The Garcias' closely watched lawsuit, filed in 2013, alleges the church used fraudulent, deceptive and high-pressure tactics to solicit donations. But now that the order has put their refund demands in church hands, the federal court proceedings are at a standstill.
In addition to donations, the California couple said they also paid deposits on Scientology counseling services, training and accommodations that were never provided.
According to Whittemore, the hearing was limited to two subjects: whether the church had arbitration procedures that were applicable to the Garcias' claims and whether the contracts they signed were unconscionable — that is "whether the complaining party lacked a meaningful choice when entering into the contract" or if it was "so unfair that enforcement should be withheld."
The Garcias contend that, with Scientology conducting the arbitration, they would never get a fair hearing on their refunds because the church now considers them enemies called "suppressive persons" or SPs. But Whittemore said he could not analyze that issue because the First Amendment prohibits him from interpreting religious matters such as Scientology's doctrine on SPs.

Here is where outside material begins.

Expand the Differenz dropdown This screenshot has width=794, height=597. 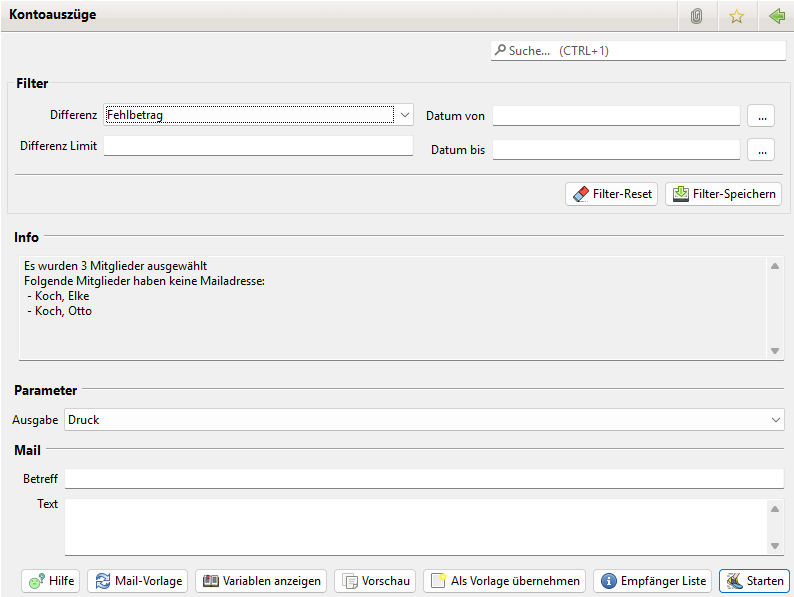(x=405, y=115)
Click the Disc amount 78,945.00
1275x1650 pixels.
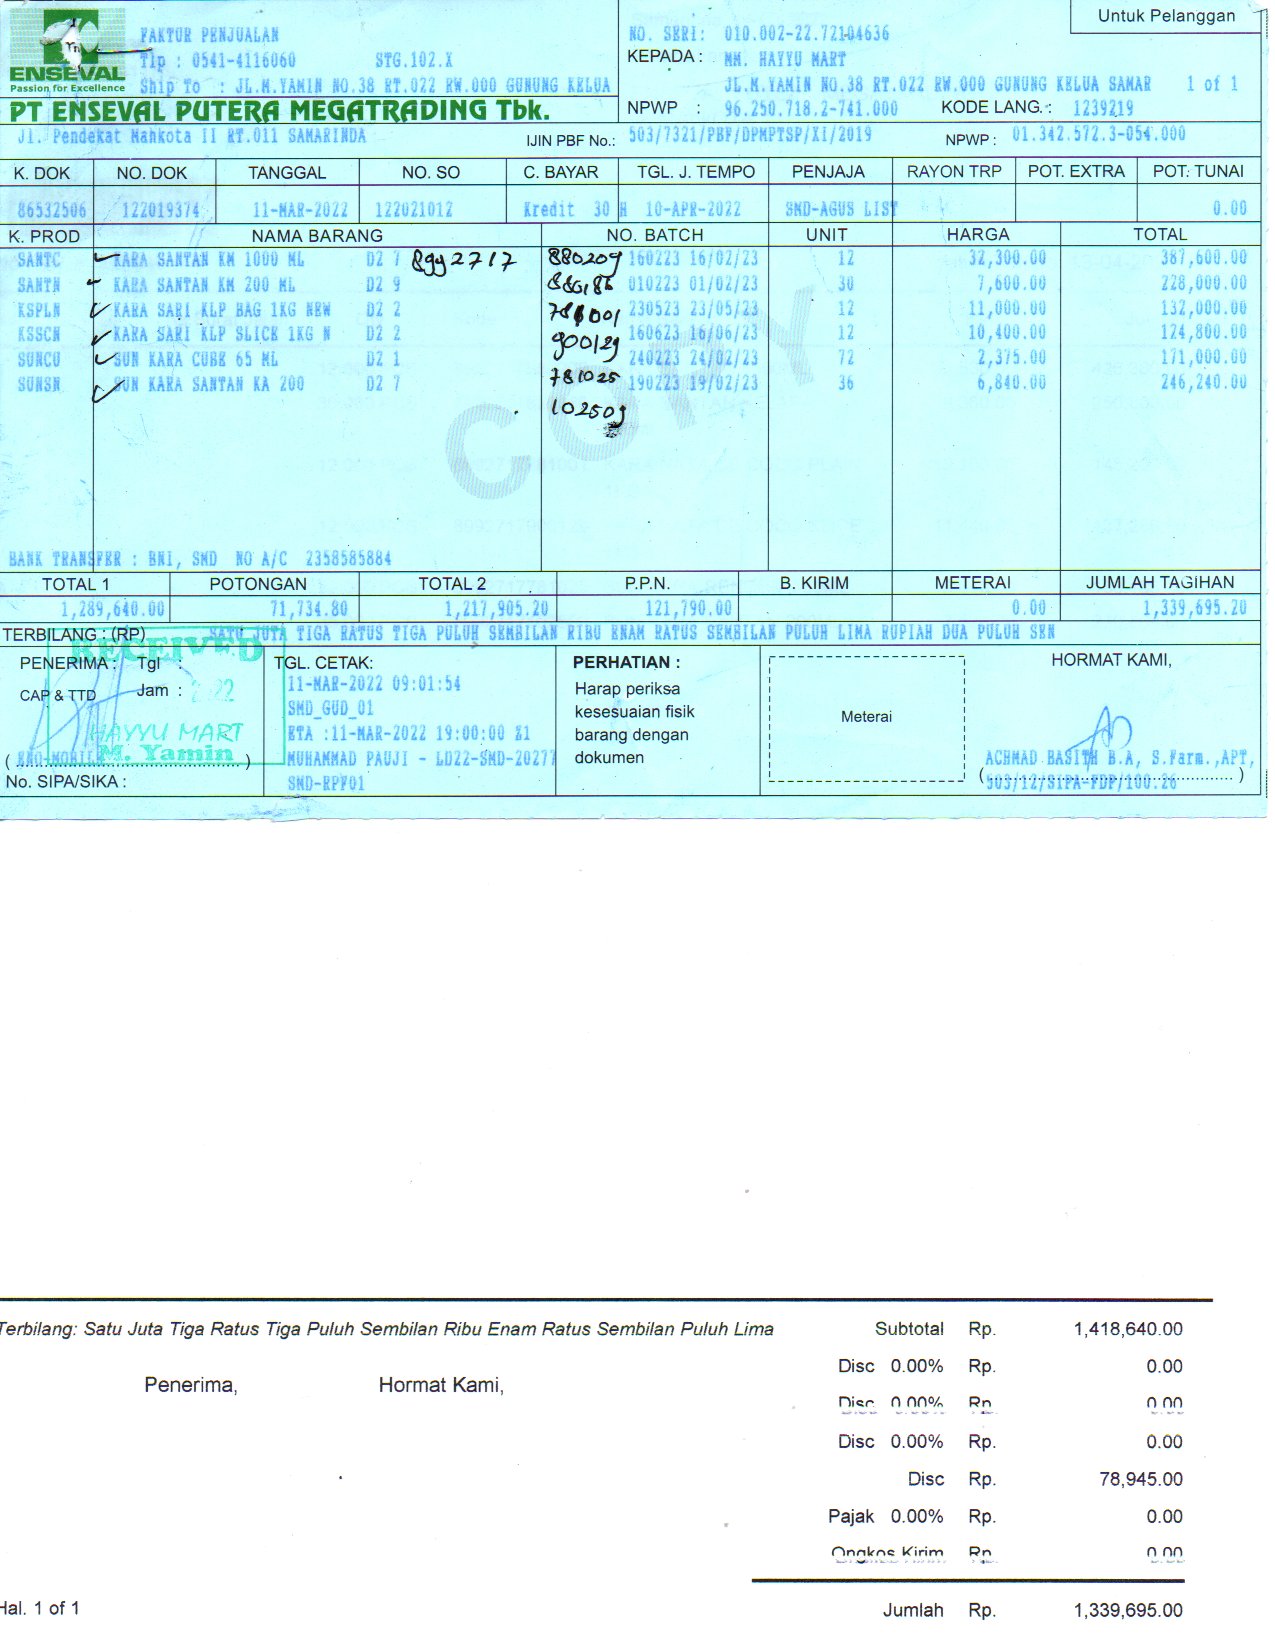click(x=1140, y=1479)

The judge did side with the Garcias in acknowledging that the church "failed to provide any convincing evidence" that it had a working process in place to oversee arbitration.
Furthermore, Whittemore wrote, "There has never been an arbitration in the church, further supporting plaintiff's arguments that no rules and procedures for conducting arbitration exist."
But the judge said the absence of particular rules does not make the church's arbitration clause unenforceable.
Because the contract does include information on the number of arbitrators, how they'd be selected, what matters they could arbitrate and if the decision was binding, Whittemore said the contract satisfies the essential requirements under Florida law.
Representatives from the church's media relations office did not respond to requests for comment.
The Garcias' attorney, Theodore Babbitt of West Palm Beach, said Monday he was surprised by the ruling, as the judge seemed to agree with the plaintiffs on many of the issues. He said he is scheduled to meet with the Garcias on Wednesday to discuss their next steps.
"That's up in the air yet," Babbitt said. "They're still considering whether to file a motion for rehearing and also other options that we have."
Babbitt said those options include an appeal and proceeding with the arbitration under the church's rules.